The books had cost me so little that it didn’t much matter what prices I put on them. I made an educated guess. There are some advantages of having earned a university literary degree. I actually had a repertoire of famous writers in my head and I could recognise a first edition when I saw one. All collectors will pay an arm and a leg for one rare book that will fill a long-awaited space. All good booksellers keep lists of such rarities for that is part of the fun. You never knew what might turn up and where.
Who buys old books? First and foremost, as I soon discovered, were other booksellers. They were few and far between and often the second and third generations of family businesses. They all spent many miles of driving especially to find the bookshops they already knew and any new ones that sprang up out of nowhere like me.

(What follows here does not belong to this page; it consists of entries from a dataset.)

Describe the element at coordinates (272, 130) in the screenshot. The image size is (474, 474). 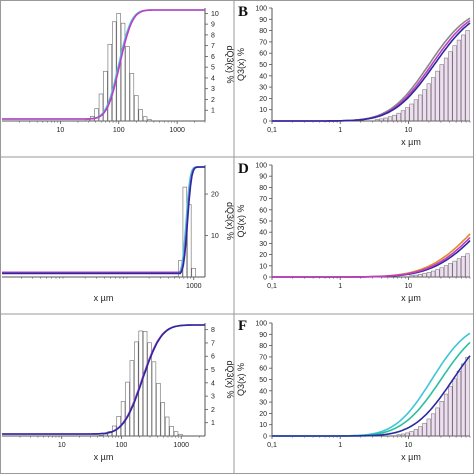
I see `x-tick-label: 0,1` at that location.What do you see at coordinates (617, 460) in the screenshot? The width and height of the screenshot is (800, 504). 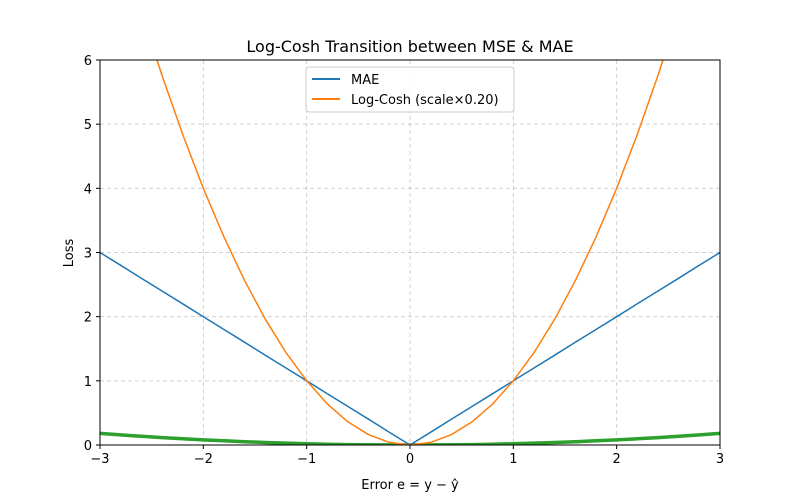 I see `x-tick-label: 2` at bounding box center [617, 460].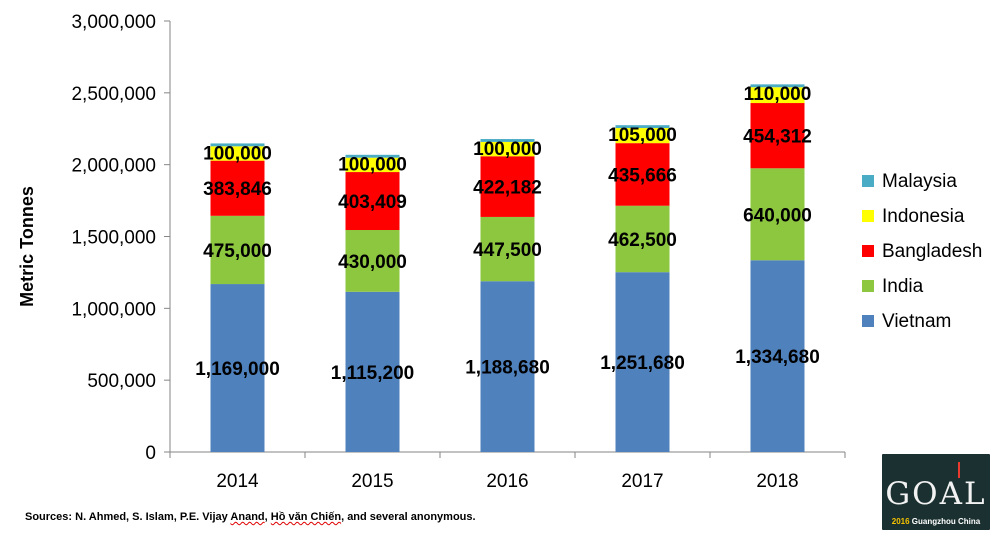  What do you see at coordinates (507, 482) in the screenshot?
I see `x-tick-label: 2016` at bounding box center [507, 482].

One day when I was making myself a cup of tea in the small kitchen at the back of the shop I heard some funny noises: plop! plop! plop! over and over again. I came round the corner to see what was going on. A middle-aged man dressed in drab clothes was going round the shelves, building up piles of my books on the floor. He took off his hat, showing himself to be a proper gentleman. “Ah Mrs Pain I see. I haven’t met you before. How long have you been here?” He then revealed himself to be a well-known bookseller from Preston in Lancashire. “You’ve got a nice lot of books here. As I am buying a fair number of them will you take off ten per cent? That is usual in the trade.” I made him a cup of tea and he said “I’ll come back soon”. This was the first time I had earned so much money in one go. And I had only just started. He visited me frequently after that and always bought books, but he never did so well as the very first time before I picked up some of the ropes. However, one of the advantages of visiting fellow booksellers is that we all loved books and had our own special knowledge of which books are most sought after and their market price.
After a while I learned that there was a very useful publication that came out yearly: The Book Auction Records. It gave up-to-date information of the prices paid for the most sought after books sold at auctions.

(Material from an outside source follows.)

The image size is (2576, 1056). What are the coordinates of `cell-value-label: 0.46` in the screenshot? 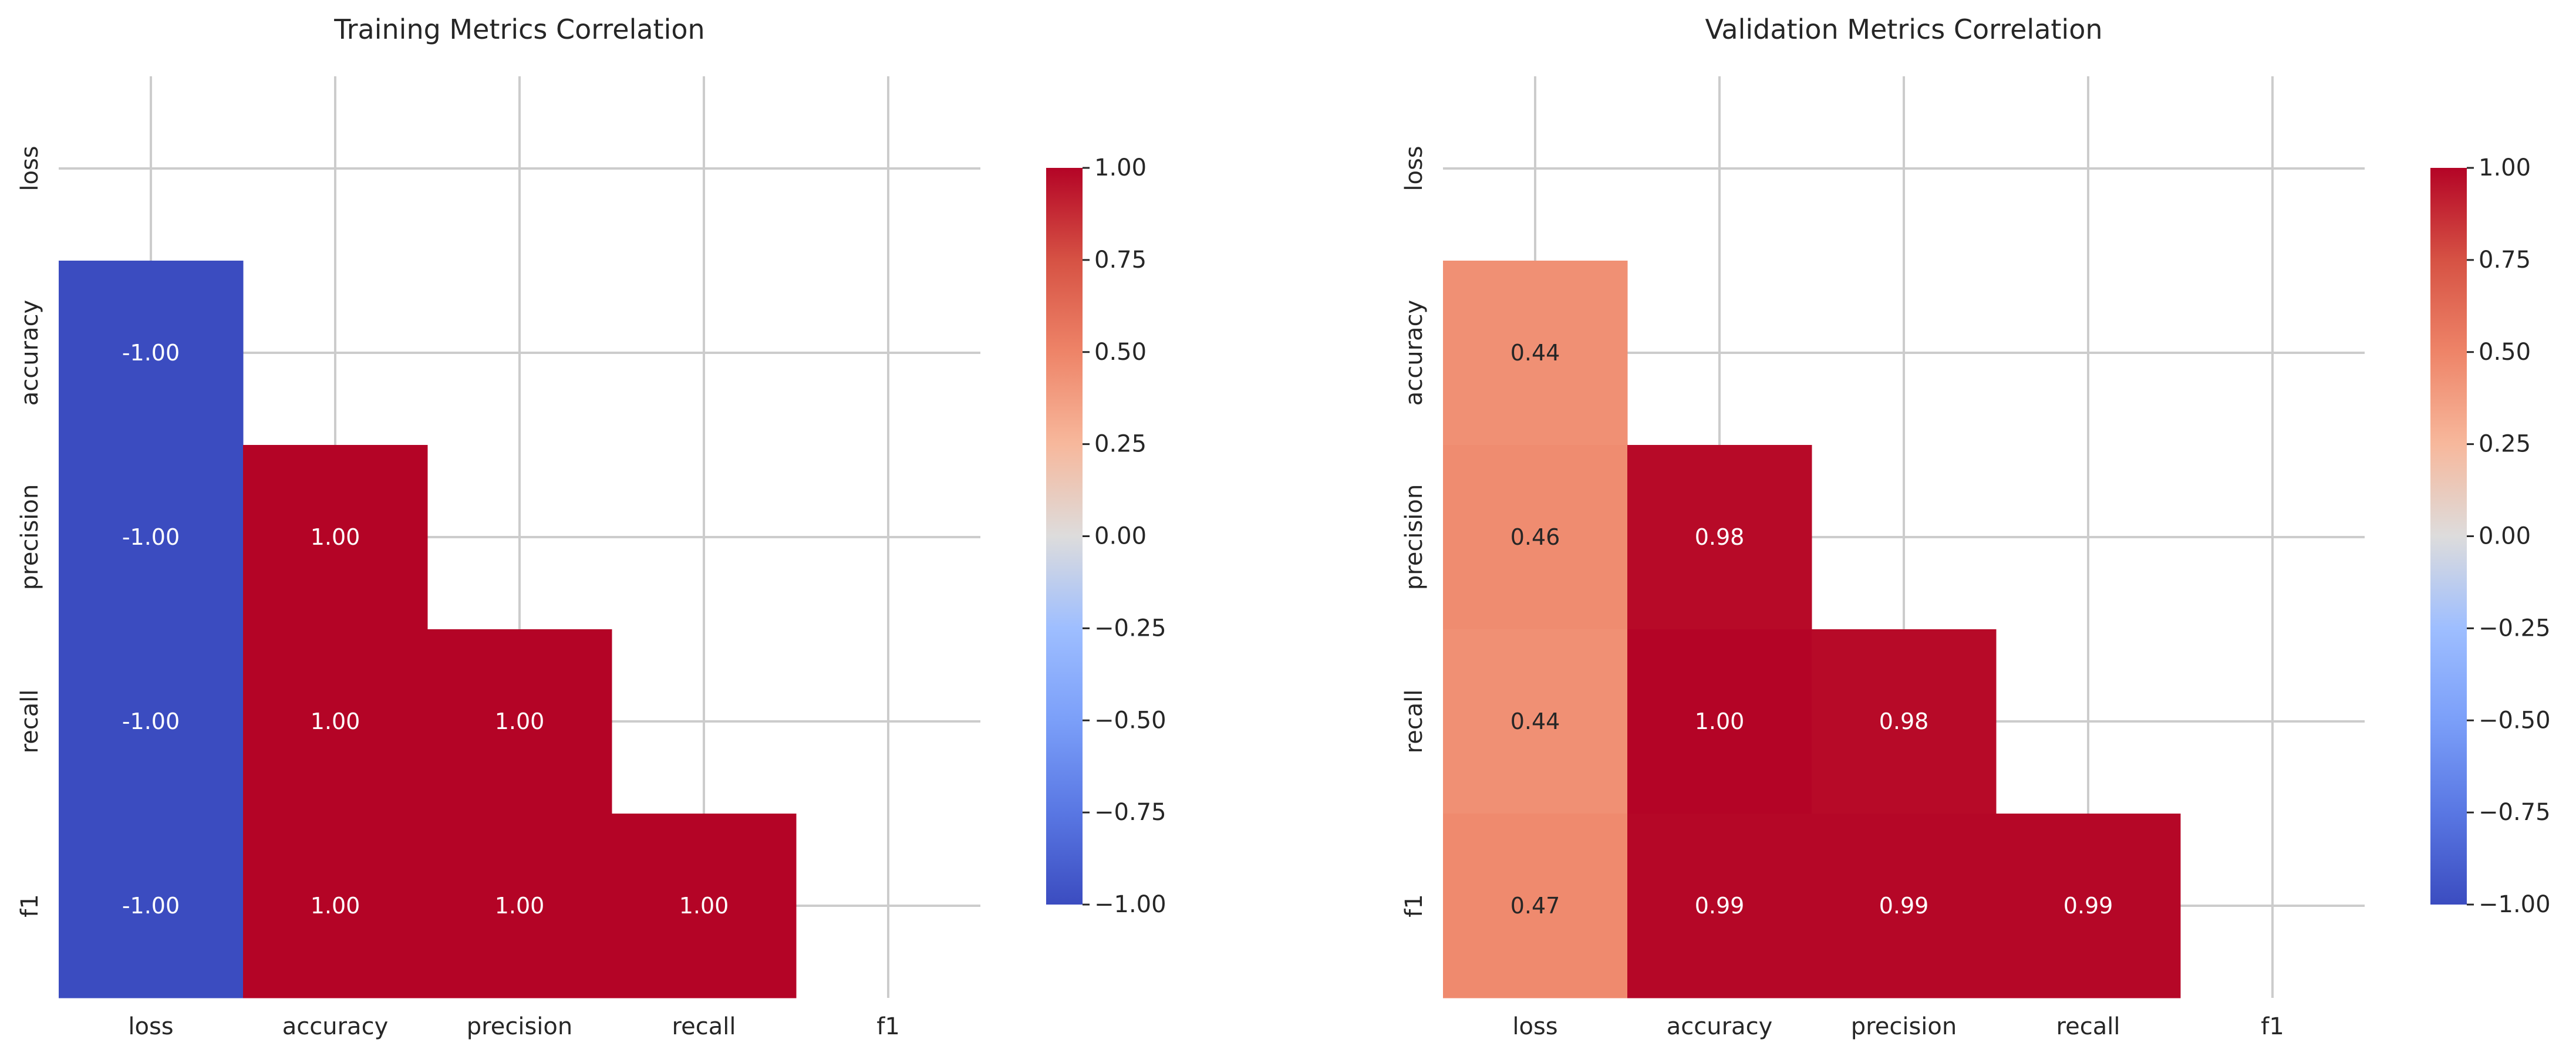 It's located at (1535, 537).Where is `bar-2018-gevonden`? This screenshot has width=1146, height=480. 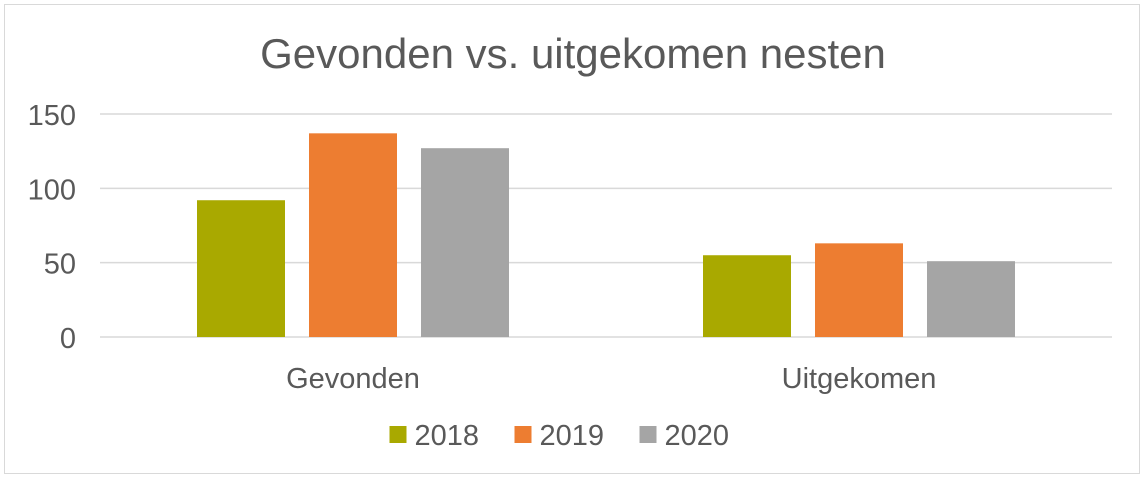 bar-2018-gevonden is located at coordinates (241, 268).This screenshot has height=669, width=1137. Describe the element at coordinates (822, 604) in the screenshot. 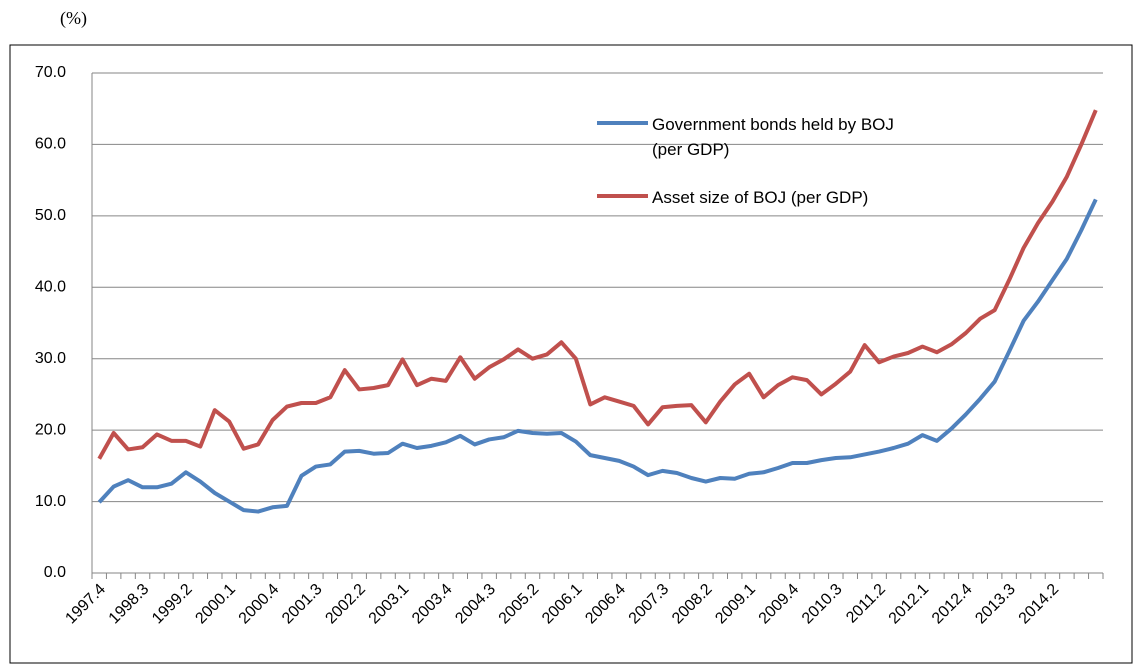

Was advertising for books any good? No. Not in the ‘sixties and not now. Only if you are lucky. Unhappily, most of the bookshops, especially the second-hand ones, are nothing as popular as it was then. Of all the kinds of ways in which we might pass our leisure, the least popular always has been reading. Some people blame the vast increase of television. But I think readers will always be readers. I very rarely find anything I want to watch on TV. I like to make my own pictures when I am reading and as far as I know this is true of all people like me. This is a characteristic of using our own magic camera. The decline is in the number of people who no longer collect books, not necessarily to read but to own rare things, whatever they may be. It is a form of snobbery. Most people do not have one book in their houses. That has always been so and always will be. They think magazine is another word for book. Every day prospective seekers of a bit of money brought in piles of paper. “But it is old!” they would cry “I got it from my Dad!”